Speaking to Reuters the day after the former world number one from Switzerland announced her surprise comeback, Widmer said a lot still depended on how well Hingis coped physically.
"Martina has been thinking about a return throughout this year and made the decision gradually after seeing how much stronger her tennis was becoming," Widmer said on Wednesday.
"We haven't yet decided how many tournaments she will play, and she is certainly not setting any targets in terms of titles or world ranking places because she first has to see how her feet react."
Still only 25, the five times Grand Slam winner announced her retirement at the end of 2002 after undergoing two ligament operations.
Plagued by a string of foot, heel and ankle injuries, Hingis sued her former shoe suppliers Tacchini before the two sides reached an out-of-court settlement.

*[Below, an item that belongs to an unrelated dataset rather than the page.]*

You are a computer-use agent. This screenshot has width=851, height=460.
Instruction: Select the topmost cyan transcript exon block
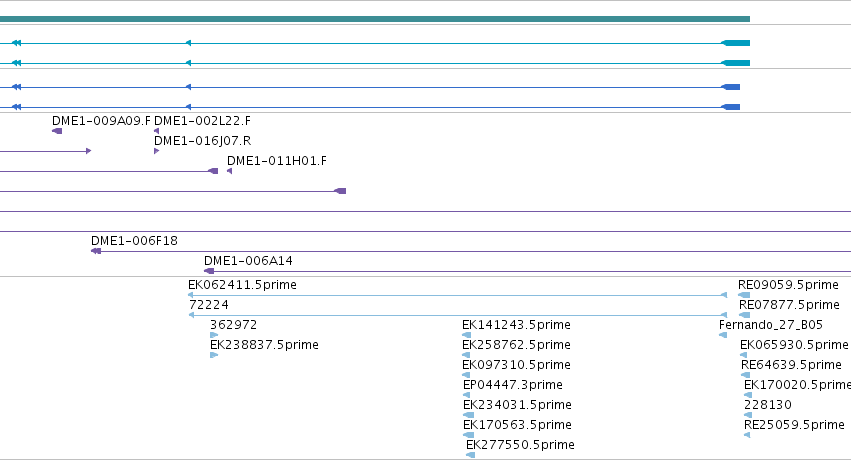tap(736, 43)
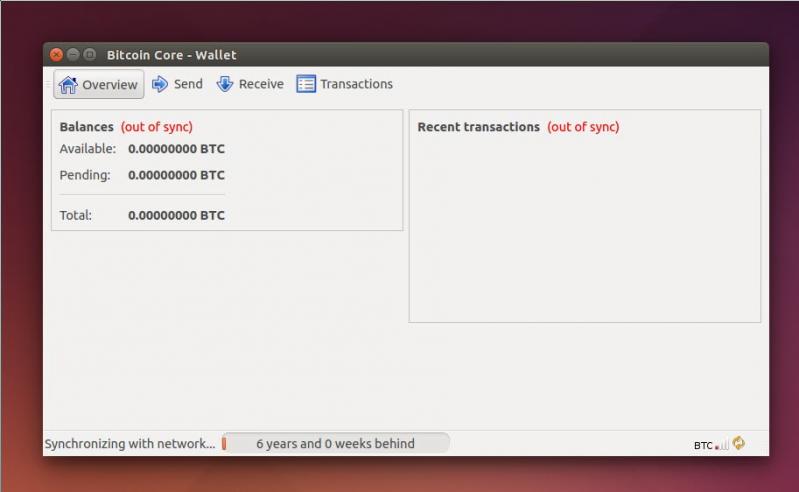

Widmer gave no details about where Hingis would make her tournament comeback. She plans to hold a news conference on Saturday in Zurich.
The Swiss is expected to be back on the professional circuit in time for January's Australian Open. A three times winner of the Melbourne grand slam, Hingis was told by organisers on Wednesday that a wild card would be available if required.
Hingis made a one-off comeback to the WTA Tour in February 2005, losing to Germany's Marlene Weingartner in the first round of Thailand's Pattaya tournament.
Many in the game saw that tournament as an attempt by Hingis to see if she could relaunch her professional career. However, the Swiss said a return to the sport was "inconceivable".
During her time away from the court, Hingis has perfected her English, worked as a tennis commentator and indulged her love of riding.
Her change of heart follows strong performances at exhibition tournaments as well as in World Team Tennis, an American team competition in which Hingis steered a New York side to victory in September.
"I have enjoyed my time away from the court, a period that has allowed me to experience a different side of life," Hingis said in a statement on Tuesday.
"However, I miss the game and the challenge of competing at the highest level of tennis, and I want to gauge whether I can stay healthy and compete against today's top players."
Her return will give a further fillip to a women's circuit which has rarely been so open. Four different players won the four grand slams in 2005, Lindsay Davenport ended the year as number one and Amelie Mauresmo won the year-ending Masters Cup.
"For fans of women's tennis, Martina's return will add another level of excitement to the sport and enhance the incredible rivalries and roster of big-name stars," said Larry Scott, chief executive officer of the WTA Tour.
"Her passion for the game has never wavered and we look forward to her return."